FertiRec – Postcode based fertiliser rate recommendation system
Company: Spacenus GmbH
Abstract: The Nitrogen (N) fertilisation rate recommendation is a decade old problem that yet to be solved in an efficient way. Existing technologies are either too expensive or time consuming. As a result, farmers make fertiliser rate decisions based on their experience, which is not data-driven and includes guesswork. The proposed project intends to provide a solution to the current service gaps. With the solution, a user can get a fertiliser rate recommendation, ahead of the season, by providing field boundary and crop type. This not only helps the farmer in fertilisation efforts, but also assists them in fertiliser purchasing decisions.
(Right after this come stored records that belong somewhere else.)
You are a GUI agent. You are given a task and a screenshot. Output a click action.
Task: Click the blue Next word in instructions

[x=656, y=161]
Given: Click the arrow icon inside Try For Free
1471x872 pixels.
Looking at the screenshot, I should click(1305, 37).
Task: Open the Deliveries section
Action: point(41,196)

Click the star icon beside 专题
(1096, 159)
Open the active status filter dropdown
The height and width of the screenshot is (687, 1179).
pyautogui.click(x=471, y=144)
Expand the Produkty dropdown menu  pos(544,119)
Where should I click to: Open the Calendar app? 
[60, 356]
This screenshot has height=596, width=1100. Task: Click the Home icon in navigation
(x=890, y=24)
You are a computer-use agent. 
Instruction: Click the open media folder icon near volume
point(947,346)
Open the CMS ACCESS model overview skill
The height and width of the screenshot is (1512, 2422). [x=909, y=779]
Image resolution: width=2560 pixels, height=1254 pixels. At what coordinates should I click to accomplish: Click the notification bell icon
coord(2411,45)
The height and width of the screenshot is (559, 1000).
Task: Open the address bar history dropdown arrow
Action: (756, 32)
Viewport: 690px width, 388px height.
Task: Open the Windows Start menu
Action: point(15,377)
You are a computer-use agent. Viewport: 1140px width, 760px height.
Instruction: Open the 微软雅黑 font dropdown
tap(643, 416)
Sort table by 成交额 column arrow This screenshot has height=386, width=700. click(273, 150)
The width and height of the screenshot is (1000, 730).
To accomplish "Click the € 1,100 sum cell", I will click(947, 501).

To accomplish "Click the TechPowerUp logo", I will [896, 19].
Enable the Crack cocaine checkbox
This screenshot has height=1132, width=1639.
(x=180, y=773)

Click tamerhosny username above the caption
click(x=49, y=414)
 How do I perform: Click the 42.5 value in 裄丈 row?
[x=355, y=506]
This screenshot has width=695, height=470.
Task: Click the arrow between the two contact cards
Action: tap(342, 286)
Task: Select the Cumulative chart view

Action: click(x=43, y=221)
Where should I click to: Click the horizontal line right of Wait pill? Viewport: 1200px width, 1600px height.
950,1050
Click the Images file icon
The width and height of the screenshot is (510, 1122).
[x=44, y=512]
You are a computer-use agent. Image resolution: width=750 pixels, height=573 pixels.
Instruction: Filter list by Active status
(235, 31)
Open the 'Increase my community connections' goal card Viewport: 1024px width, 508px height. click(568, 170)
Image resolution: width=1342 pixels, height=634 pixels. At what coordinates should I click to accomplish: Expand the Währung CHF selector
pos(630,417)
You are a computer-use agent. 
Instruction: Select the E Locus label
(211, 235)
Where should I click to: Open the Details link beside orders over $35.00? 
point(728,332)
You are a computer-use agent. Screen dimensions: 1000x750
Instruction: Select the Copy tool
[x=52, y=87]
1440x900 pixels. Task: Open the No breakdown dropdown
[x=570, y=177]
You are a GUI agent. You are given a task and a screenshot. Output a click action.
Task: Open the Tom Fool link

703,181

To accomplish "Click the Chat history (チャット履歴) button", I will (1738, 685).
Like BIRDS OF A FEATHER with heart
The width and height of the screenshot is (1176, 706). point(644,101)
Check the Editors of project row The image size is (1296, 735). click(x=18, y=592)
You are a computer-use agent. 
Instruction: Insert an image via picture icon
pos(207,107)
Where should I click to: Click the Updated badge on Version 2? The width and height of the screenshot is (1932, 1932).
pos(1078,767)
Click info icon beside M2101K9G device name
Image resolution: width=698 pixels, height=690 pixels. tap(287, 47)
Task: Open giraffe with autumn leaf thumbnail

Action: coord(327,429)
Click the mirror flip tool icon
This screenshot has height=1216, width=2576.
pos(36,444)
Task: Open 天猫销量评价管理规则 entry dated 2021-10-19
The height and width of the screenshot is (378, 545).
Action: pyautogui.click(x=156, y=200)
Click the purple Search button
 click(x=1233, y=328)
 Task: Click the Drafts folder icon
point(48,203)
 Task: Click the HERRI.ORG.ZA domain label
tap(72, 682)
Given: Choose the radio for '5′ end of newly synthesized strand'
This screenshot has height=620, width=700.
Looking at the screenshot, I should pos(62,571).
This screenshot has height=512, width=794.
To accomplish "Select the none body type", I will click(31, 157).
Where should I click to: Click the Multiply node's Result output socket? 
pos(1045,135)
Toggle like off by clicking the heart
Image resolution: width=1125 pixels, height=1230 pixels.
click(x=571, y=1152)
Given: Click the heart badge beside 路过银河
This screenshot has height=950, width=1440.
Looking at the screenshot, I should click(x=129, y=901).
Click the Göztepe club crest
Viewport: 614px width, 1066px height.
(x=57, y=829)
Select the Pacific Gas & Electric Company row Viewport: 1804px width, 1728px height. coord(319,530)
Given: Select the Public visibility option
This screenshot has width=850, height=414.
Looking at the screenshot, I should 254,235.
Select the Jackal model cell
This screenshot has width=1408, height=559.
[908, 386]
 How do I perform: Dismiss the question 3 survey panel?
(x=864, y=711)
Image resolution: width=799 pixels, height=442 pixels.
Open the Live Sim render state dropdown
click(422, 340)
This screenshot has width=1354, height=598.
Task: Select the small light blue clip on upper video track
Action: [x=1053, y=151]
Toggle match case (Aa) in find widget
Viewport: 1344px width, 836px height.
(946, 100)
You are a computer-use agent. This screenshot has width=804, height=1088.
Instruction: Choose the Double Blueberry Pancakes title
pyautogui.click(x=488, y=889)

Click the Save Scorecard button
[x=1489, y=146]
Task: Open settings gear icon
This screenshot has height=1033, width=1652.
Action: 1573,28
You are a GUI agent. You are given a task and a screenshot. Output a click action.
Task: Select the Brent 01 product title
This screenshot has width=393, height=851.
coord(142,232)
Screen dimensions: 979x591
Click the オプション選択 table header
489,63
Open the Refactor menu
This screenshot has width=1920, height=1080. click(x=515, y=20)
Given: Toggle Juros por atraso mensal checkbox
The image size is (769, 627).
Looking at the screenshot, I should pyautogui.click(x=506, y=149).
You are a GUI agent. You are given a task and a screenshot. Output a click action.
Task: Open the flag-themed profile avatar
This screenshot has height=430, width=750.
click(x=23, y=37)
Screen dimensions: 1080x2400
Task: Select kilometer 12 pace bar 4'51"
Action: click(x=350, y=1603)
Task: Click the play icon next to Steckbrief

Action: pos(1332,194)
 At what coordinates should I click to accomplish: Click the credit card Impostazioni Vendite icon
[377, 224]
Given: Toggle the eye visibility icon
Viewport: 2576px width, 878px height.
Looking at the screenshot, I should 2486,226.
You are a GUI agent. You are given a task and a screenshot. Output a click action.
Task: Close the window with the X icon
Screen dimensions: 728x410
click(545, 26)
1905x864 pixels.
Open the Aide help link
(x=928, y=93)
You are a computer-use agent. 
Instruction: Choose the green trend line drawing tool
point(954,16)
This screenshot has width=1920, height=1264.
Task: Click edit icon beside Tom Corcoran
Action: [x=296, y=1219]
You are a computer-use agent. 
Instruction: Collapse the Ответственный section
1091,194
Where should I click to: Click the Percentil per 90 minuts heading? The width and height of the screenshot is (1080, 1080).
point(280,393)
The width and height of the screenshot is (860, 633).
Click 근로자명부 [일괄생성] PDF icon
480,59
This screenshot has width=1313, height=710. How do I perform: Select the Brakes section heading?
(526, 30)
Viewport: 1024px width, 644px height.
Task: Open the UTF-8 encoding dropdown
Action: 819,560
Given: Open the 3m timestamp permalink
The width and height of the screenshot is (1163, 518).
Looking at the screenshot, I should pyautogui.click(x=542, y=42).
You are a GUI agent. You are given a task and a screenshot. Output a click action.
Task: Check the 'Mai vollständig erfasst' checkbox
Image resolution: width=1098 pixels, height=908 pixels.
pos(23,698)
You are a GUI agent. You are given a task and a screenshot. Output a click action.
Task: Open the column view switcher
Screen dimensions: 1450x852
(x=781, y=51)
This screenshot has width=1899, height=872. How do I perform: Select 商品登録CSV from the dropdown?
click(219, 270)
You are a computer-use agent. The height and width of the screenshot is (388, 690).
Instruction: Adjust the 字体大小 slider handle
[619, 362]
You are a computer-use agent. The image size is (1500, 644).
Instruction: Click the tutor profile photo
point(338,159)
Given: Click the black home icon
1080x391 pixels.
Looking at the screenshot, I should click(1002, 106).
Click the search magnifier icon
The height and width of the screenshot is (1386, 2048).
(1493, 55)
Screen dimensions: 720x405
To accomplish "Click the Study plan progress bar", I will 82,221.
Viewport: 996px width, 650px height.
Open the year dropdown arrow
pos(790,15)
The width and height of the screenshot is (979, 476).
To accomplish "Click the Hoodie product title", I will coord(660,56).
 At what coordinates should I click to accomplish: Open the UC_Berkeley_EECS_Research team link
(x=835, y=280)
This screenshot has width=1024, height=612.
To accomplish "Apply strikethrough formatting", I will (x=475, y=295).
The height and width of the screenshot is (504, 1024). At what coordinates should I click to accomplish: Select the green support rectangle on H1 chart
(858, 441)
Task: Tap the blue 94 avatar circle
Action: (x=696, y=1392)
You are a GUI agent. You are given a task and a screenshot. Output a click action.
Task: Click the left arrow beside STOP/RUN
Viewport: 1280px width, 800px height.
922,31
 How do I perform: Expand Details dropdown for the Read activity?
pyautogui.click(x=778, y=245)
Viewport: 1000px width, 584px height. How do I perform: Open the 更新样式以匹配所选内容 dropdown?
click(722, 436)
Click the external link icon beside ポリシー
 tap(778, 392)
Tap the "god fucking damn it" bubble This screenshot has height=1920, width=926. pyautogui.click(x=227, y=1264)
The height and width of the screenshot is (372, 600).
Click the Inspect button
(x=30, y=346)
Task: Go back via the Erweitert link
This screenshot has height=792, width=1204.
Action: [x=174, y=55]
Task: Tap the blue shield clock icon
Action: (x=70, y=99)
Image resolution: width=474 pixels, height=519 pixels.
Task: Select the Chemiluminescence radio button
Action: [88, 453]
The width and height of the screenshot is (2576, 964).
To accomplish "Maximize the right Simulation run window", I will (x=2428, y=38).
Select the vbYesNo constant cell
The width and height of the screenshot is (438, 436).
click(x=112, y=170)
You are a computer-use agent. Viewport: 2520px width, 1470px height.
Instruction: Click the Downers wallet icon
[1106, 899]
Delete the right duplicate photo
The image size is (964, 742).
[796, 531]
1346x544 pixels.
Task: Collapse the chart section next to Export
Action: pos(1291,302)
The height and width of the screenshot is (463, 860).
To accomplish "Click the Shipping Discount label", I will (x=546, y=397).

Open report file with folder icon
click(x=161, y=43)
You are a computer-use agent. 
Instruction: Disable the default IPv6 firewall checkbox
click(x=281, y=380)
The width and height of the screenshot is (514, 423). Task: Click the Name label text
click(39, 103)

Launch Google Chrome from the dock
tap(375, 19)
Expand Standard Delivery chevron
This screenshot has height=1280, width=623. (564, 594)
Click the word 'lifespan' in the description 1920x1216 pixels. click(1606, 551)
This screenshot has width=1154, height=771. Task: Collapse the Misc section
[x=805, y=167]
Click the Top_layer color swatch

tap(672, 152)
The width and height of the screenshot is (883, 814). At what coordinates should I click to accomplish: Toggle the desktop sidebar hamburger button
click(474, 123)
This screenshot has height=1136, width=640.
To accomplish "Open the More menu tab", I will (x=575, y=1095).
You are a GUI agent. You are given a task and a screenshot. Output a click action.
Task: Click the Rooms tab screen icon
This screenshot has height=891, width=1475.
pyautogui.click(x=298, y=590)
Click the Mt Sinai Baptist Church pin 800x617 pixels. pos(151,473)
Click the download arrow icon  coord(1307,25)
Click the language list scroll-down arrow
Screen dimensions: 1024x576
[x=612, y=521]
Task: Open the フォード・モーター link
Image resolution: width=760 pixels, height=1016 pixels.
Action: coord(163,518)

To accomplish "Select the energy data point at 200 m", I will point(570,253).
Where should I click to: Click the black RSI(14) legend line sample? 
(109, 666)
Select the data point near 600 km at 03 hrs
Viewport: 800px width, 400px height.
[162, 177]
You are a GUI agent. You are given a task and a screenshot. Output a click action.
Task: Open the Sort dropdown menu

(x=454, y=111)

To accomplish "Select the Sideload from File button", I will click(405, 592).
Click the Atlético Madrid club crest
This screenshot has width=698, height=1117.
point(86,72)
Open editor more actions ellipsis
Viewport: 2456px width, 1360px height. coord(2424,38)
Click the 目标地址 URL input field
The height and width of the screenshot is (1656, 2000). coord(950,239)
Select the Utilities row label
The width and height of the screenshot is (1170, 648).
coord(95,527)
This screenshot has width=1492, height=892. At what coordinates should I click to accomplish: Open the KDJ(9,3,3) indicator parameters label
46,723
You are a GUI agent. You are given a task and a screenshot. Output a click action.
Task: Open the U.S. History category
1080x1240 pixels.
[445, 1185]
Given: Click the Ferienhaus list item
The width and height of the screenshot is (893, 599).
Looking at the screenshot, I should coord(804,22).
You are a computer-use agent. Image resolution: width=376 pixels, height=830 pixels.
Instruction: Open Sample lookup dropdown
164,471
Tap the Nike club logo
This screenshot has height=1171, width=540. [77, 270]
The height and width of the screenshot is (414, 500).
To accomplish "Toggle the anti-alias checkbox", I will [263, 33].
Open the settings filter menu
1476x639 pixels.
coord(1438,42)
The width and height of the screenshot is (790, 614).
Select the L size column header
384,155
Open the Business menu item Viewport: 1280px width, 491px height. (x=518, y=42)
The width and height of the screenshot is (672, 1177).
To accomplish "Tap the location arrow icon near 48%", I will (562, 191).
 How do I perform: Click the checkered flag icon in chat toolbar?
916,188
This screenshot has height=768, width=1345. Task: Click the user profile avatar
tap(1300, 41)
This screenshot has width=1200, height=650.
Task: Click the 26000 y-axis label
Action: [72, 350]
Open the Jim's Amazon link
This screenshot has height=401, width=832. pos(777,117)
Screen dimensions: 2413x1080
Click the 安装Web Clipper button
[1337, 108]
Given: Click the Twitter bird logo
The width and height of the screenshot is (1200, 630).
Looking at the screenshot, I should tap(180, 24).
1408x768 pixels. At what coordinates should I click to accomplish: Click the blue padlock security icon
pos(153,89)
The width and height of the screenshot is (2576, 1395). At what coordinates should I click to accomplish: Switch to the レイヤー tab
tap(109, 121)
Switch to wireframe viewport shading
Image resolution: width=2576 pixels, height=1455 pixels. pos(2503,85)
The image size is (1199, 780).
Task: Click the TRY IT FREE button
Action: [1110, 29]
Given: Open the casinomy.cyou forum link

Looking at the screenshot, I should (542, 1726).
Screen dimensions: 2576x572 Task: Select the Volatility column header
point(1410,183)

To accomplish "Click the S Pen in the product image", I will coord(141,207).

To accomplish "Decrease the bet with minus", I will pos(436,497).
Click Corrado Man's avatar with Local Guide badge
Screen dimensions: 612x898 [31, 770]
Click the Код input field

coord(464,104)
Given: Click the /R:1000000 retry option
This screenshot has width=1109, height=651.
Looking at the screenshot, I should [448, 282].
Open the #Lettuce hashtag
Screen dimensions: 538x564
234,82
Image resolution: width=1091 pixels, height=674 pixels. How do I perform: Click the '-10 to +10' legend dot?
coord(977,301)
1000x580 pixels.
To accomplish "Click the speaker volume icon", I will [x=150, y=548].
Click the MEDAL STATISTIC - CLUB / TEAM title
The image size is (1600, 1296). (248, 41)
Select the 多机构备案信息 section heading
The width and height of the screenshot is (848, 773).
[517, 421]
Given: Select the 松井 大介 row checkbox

We intend to make the service available for key crops in western European countries.
OPTIMAL – cOPernicus irrigaTION mAnagement tooLkit
Company: Xilbi Sistemas de Informacion SL
Abstract: The proposed project is focused on the development of the cOPernicus irrigaTION mAnagement tooLkit – OPTIMAL, aimed at taking the interaction between the farmers, irrigation resources and their plantation fields to a new level. OPTIMAL will deliver an Artificial Intelligence (AI) based Decision Support System (DSS) which will allow farmers to maximise irrigation resources and empower stakeholders with improved tools for policy level planning. The OPTIMAL development will be initially focused in the intensive almonds production – a product with high demand and commercial growth, whose production strongly depends on irrigation and will be progressively generalised towards aiming at other types of crops. OPTIMAL will provide better, more streamlined and optimised irrigation management; protect the environment; maximise existing investments; reduce operation and management costs; reduce losses and improve profitability.
LIVE4ENV – Reducing the environmental impact of livestock farming and optimising resources using satellite imagery, IoT and AI
Company: Digitanimal S.L.
Abstract: Grasslands occupy 1/3 of the total global landmass and provide the feed base for extensive livestock farms. This interaction is crucial for the provision of ecosystem services such as climate change mitigation, biodiversity conservation and the provision of food products. The development of AI-based tools using EO data and IoT devices for monitoring the environmental impact of extensive livestock farms is crucial for the long-term conservation of these ecosystems and the reappraisal of livestock farmers’ duty. The main objective of the LIFE4ENV project is the development and validation of AI-based service for assessing the environmental impact of extensive livestock farming and generating recommendations for an improved environmental performance of farms by using multiple data sources, such as EO data and IoT devices. Currently there is no such a service in the market, however, the goals of the project are in line with the European Green Deal and the new Common Agricultural Policy (CAP). Therefore, the outcomes of the project will likely have a significant impact on farm management, policy-making and climate change mitigation.